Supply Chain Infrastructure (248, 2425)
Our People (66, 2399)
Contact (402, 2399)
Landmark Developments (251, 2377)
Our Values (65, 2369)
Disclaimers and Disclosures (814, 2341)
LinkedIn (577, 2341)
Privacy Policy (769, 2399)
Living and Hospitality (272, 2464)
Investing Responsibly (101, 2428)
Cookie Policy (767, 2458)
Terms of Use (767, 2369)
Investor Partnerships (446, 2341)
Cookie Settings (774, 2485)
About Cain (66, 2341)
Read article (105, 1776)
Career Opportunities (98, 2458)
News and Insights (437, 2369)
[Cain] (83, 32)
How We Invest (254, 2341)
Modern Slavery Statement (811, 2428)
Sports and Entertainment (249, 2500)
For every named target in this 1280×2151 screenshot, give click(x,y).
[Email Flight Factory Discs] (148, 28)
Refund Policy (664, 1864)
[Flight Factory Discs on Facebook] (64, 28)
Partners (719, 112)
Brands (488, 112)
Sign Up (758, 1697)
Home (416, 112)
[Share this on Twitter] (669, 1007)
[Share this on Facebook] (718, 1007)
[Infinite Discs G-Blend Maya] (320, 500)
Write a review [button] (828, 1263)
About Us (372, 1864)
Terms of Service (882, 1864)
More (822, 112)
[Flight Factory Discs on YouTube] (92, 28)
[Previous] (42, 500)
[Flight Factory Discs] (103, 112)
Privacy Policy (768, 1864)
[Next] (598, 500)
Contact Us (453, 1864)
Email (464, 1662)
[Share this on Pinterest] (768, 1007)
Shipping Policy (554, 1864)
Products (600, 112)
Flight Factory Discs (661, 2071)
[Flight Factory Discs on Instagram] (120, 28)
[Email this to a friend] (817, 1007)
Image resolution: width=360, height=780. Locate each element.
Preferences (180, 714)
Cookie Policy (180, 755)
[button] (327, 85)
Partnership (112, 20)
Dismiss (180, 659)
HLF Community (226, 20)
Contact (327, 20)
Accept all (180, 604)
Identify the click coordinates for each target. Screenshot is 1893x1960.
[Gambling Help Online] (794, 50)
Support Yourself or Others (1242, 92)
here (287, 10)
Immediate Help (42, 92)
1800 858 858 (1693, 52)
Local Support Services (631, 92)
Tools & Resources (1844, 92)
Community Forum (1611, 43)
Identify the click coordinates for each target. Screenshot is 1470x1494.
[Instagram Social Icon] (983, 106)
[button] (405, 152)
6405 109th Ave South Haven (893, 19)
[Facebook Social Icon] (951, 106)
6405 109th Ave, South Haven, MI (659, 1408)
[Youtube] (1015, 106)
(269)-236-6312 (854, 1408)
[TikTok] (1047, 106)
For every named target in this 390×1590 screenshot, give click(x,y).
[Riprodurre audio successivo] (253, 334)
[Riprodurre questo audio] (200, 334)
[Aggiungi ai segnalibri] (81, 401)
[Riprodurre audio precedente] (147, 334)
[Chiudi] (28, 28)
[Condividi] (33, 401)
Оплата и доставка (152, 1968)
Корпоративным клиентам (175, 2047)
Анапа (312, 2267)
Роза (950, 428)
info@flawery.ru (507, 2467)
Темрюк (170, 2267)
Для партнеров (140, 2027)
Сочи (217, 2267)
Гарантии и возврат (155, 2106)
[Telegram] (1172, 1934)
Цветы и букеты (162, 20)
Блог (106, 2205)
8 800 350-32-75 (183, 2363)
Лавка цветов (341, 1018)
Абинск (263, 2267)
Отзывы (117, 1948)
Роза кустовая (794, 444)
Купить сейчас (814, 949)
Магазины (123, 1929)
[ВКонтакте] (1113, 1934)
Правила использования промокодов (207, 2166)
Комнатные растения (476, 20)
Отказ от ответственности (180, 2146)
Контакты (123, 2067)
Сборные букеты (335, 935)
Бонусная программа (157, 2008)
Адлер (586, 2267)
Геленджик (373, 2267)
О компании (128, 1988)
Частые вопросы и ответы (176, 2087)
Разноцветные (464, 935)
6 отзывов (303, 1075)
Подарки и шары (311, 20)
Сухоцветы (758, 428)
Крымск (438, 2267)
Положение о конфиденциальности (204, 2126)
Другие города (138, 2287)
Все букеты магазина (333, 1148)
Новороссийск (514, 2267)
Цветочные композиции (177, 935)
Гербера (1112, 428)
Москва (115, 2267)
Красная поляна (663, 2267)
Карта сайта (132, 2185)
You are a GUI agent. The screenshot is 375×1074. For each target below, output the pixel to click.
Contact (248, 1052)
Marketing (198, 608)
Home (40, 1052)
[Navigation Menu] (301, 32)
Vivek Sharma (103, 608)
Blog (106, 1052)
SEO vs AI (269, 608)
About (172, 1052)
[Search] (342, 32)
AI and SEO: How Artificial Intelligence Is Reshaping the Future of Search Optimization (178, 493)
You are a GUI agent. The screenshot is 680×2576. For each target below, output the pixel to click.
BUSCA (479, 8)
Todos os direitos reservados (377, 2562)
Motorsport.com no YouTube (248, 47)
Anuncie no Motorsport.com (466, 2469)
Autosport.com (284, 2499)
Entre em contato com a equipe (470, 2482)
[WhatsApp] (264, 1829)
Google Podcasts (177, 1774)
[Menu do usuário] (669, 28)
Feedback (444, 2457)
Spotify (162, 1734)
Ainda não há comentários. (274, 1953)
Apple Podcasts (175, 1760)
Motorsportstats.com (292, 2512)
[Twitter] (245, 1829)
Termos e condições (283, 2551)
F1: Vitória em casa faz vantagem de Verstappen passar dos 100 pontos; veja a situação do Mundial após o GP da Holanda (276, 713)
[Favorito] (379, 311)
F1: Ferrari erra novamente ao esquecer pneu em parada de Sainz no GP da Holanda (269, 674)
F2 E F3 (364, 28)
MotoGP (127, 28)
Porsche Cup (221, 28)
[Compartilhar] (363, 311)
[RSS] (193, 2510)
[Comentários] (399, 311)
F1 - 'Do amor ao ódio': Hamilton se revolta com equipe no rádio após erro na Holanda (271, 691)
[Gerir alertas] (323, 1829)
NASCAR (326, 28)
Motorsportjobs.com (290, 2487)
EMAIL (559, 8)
════
[Aim of the task] Determine how many lines of the data above hold the word "below". Output that number only.

[Answer to the problem] 2